Elezioni USA 2012: che vinca Obama o vinca Romney non ci sono politiche ambientali

Che vinca Barack Obama o che vinca Mitt Romney queste Elezioni Usa 2012 fanno intravvedere un consistente abbandono delle politiche ambientali, da qualunque lato le si guardi. Repubblicani e Democratici sembrano accomunati dal medesimo disinteresse verso l'ambiente e i timidi accenni fatti da Obama nel suo discorso del 6 settembre sulla reale esistenza dei cambiamenti climatici sembrano in effetti essere stati messi definitivamente da parte dopo che i sondaggi lo davano in netto svantaggio. Di tutt'altro tenore e risultato il discorso del 16 ottobre che lo vide prevalere su un bollito Romney che pure ha insistito su classe media, ricchi più ricchi, tanto petrolio e nucleare e sopratutto i cambiamenti climatici non esistono.

Dunque Obama abiura la sua stessa politica verde? D'altronde nel 2008 aveva vinto con Yes, We Can e più fotovoltaico per tutti. In realtà in questi 4 anni la politica di Mr. Obama è stata tutt'altro che verde e piuttosto concentrata a fratturare rocce nel suolo per estrarre gas scisto, petrolio di scisto, sabbie bituminose e a far proseguire i lavori per il Keystone XL, il gigantesco oleodotto che porterà il petrolio da Canada al Texas.


Archiviata Solyndra, ovvero il sogno americano dell'energia pulita e aperte le manovre antidumping contro la Cina che controlla il mercato dei pannelli fotovoltaici, Obama ha autorizzato la costruzione di due centrali nucleari nello stato della Georgia.

Oggi siamo a meno di 24 ore dall'apertura delle elezioni e Mitt Romney e Barack Obama devono fare i conti con la devastazione lasciata da Sandy l'uragano a New York. Obama ha cavalcato l'uragano mediaticamente meglio che poteva, offrendo l'immagine e la concretezza di un presidente impegnato a tutelare e salvare l sicurezza del suo Paese. Romney ha provato starci dietro. Di cambiamenti climatici nessuno ne ha parlato.

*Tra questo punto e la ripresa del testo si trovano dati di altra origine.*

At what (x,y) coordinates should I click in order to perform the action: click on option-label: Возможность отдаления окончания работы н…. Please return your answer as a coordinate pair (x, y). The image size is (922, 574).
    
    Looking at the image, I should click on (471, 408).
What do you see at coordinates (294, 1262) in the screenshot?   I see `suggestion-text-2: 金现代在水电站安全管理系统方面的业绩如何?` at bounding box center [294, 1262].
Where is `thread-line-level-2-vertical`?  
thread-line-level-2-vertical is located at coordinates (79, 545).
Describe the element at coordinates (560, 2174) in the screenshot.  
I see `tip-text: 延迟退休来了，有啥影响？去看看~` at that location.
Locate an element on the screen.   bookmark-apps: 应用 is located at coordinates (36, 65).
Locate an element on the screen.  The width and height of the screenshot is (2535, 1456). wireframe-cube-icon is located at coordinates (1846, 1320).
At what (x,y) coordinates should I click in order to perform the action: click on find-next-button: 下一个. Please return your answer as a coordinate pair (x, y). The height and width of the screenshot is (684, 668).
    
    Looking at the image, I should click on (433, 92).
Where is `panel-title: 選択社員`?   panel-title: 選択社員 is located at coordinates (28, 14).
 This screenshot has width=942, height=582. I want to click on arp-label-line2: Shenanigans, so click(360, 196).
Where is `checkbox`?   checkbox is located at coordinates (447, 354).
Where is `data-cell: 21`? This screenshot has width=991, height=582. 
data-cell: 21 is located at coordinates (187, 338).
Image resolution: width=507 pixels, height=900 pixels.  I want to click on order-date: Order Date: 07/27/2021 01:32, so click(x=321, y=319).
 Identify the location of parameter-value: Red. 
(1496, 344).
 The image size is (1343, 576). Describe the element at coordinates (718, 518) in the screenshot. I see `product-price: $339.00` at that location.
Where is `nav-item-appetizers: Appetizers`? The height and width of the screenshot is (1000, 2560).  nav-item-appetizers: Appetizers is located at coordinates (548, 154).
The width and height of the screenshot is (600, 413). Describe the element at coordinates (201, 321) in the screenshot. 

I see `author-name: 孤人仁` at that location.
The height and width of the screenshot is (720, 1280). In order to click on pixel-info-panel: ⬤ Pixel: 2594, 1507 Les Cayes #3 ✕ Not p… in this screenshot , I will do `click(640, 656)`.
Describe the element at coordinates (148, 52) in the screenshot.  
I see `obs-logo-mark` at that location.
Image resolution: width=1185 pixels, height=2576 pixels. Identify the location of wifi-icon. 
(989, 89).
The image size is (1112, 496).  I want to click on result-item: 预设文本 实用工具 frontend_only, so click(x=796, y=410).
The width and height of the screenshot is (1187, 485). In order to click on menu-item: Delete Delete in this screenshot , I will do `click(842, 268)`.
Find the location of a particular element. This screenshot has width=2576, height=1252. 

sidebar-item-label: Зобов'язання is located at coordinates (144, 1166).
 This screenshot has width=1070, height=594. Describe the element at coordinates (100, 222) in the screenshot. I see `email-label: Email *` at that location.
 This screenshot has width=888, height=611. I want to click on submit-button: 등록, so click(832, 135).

Trovo a questo punto illuminante l'analisi fatta da Anna Guaita sul suo blog su Il Messaggero che scrive:

Noi che viviamo negli Stati Spettatori – come li soprannomina il New York Times - ci aspetteremmo di sentire i candidati alla presidenza discutere di immigrazione e ambiente. Vorremmo sentirli promettere provvedimenti per impedire o almeno limitare altre catastrofi come quella che ha bastonato New York e il nostro vicino di casa, il New Jersey. Vorremmo sentire proporre nuove leggi che regolamentino in modo umano ma anche efficiente il problema dell’immigrazione clandestina. E dopo un anno in cui il Paese è stato testimone di alcuni orrendi massacri, avremmo avuto piacere di sentirli discutere del problema di controllare le armi. E non basta: Romney critica Obama perché durante la sua presidenza sono aumentati i cittadini che devono chiedere cibo e assistenza allo stato federale. Ma non usa questa leva per approfondire il dramma della povertà: questo Paese, che con la presidenza di Lyndon Johnson lanciò l’eroico sforzo di abolire la povertà, sembra aver dimenticato che esista. Si parla ad nauseam di classe media, delle tasse dei ricchi, dell’industria dell’automobile. E si dimenticano l’ambiente, la violenza, i poveri, la protezione dei confini.